How Parents Can Help
Parents play a significant role in helping their children overcome any challenges related to speech or hearing difficulties. While specialized interventions from professionals may be necessary, parents can also use many simple strategies at home. For example, talking directly to your little one—using clear enunciation and emphasizing important words—can help them better understand what you’re saying and improve their communication ability. Reading aloud together is another great way to engage with your toddler while teaching them new words and concepts that could help jumpstart their language acquisition process.
Speech development is an important milestone for every child, and paying close attention to what causes speech delays is essential to help your little one thrive. For example, suppose you suspect your toddler may be experiencing a delay. In that case, the best action is to seek professional advice from a speech therapist or specialist who can evaluate them and determine what’s causing the problem. Once an underlying cause is identified, you can then work together to create a plan to support your child’s speech development and help them reach their full potential.
Remember that every child develops at their own pace, so it’s important not to compare your little one with peers or other children in their age group. With the proper support, your child can make great strides as they develop their language skills. With patience and perseverance, you can help give your child a strong foundation in communication and language that will serve them throughout their life.
Frequently Asked Questions
At what age is speech considered delayed?

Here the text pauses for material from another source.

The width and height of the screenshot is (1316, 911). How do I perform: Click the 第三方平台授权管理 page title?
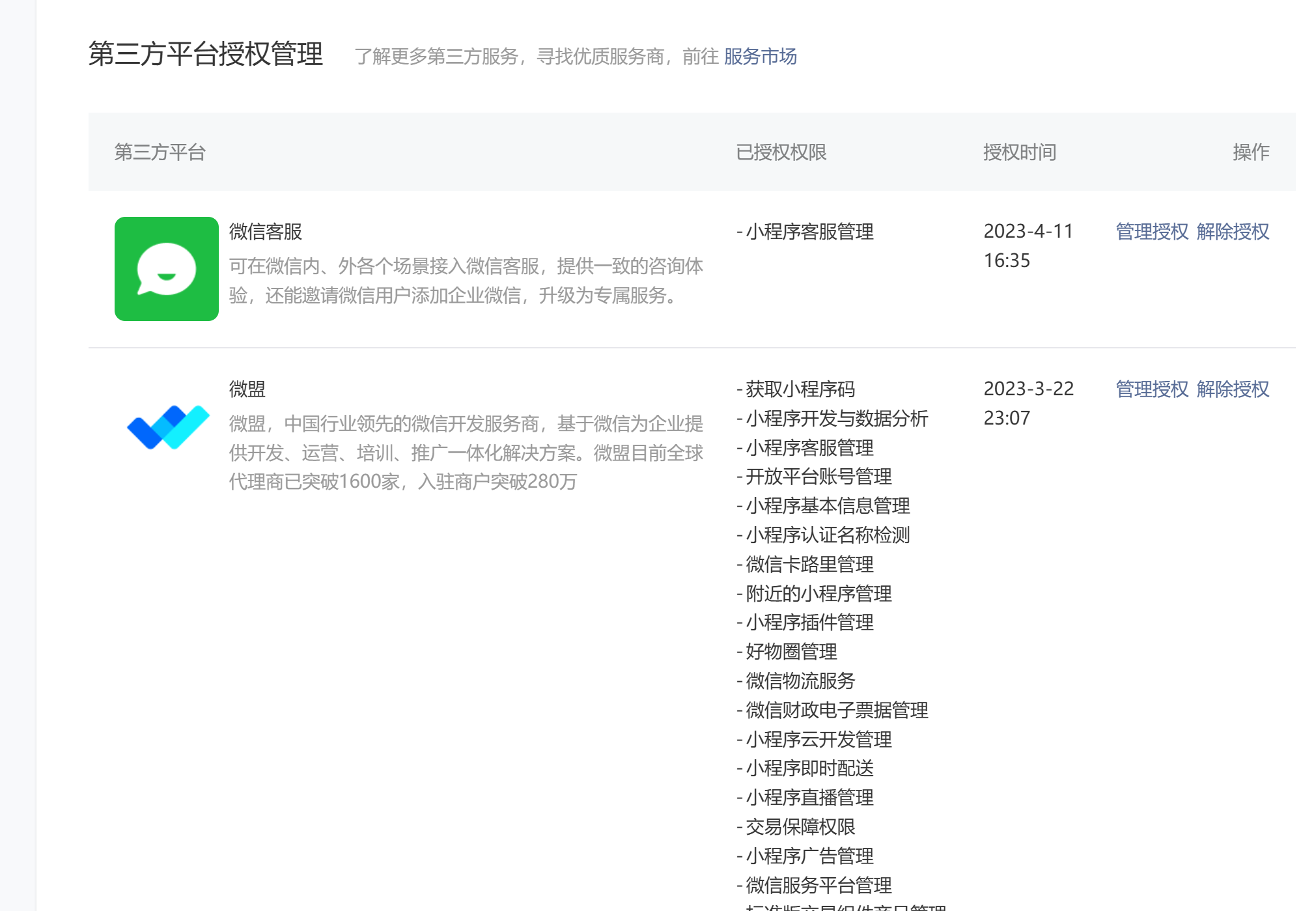[206, 54]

When it comes to language development, every child is unique. On average, toddlers gain the ability to speak basic words like "no" and "stop" by their third birthday, while more complex sentences may not be mastered until they reach 12 or 15 years old. No matter when communication begins though, speech milestones are always a cause for celebration.
Can speech delay be fixed?
Supporting children as they learn to communicate is integral to their development. From simple sound (called expressive language) and gesture-based activities with family members, young ones can overcome language delays - making it easy for them to express themselves sooner rather than later.
Can a toddler have a speech delay and not be autistic?
While Autism Spectrum Disorder (ASD) can come with language or speech delays, having a communication delay doesn't necessarily mean that ASD is present. Speech difficulties may arise due to underlying communication problems rather than being an indicator of the condition itself.
At what age should you worry about a child not talking?
If your little one isn't speaking up to par by the time they reach four, a check-in with the doctor may be in order. But, of course, by then, even strangers should understand what's being said.